Aguardando un milagro
Cercados por la crisis de la economía tradicional que ha devastado y despoblado gran parte de la región, los yapeyuanos subsisten principalmente del magro empleo público en algunos destacamentos y oficinas estatales. El turismo es una débil ilusión, pues los viajeros que van a las cataratas o a Buenos Aires pasan de largo o se detienen fugazmente en el lugar. Pero don Norberto Zulpo y la licenciada María Isabel Artigas de Rebés nos hablan de los proyectos que han impulsado para rescatar el fantástico patrimonio arqueológico yacente bajo tierra, en los túneles de la parroquia jesuítica, en los cementerios y en otros centros que deben ser localizados reconstruyendo el plano originario del asentamiento misional.
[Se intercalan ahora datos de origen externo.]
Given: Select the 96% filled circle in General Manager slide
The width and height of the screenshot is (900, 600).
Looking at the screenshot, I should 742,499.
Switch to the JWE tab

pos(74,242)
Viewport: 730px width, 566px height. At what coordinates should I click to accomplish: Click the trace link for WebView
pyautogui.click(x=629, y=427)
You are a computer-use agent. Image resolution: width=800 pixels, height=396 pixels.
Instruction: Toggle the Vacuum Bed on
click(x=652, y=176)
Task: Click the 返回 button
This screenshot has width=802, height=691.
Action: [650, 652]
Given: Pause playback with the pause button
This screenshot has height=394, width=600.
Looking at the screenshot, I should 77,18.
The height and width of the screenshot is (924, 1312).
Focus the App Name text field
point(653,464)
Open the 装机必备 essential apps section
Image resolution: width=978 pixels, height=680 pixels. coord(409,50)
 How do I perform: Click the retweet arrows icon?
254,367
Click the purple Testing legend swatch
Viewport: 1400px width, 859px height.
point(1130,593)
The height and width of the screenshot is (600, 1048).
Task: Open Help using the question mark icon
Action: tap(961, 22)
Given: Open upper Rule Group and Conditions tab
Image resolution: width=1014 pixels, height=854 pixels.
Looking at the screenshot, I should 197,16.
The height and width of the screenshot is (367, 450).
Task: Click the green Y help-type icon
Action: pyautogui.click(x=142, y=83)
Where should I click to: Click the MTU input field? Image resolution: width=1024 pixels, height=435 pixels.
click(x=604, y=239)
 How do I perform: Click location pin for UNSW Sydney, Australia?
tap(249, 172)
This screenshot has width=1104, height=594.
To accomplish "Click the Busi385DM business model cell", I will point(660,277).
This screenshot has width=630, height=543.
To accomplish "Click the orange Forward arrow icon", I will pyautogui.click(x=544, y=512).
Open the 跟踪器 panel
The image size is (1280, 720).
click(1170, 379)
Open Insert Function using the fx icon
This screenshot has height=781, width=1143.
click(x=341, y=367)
Doña María Elena afirma que este país ha sido ingrato con el Libertador, a quien echaron dos veces al destierro, y que sólo podrá salir adelante cuando hagamos un verdadero acto de contrición por los agravios que le infligieron. Como Rosa Guarú, ellos llevan también mucho tiempo esperando. En el año del sesquicentenario sanmartiniano, sería oportuno que ocurriera algo nuevo en Yapeyú. Quizás la gente de este país vuelva sus ojos hacia aquel luminoso rincón fronterizo que contiene, entre sus tesoros escondidos, un símbolo de nuestros orígenes. Quizás lo rescatemos del olvido y la lejanía. Quizás resolvamos los enigmas y podamos completar esta historia, y nuestro país se compadezca del paciente destino y la espera interminable de Rosa Guarú.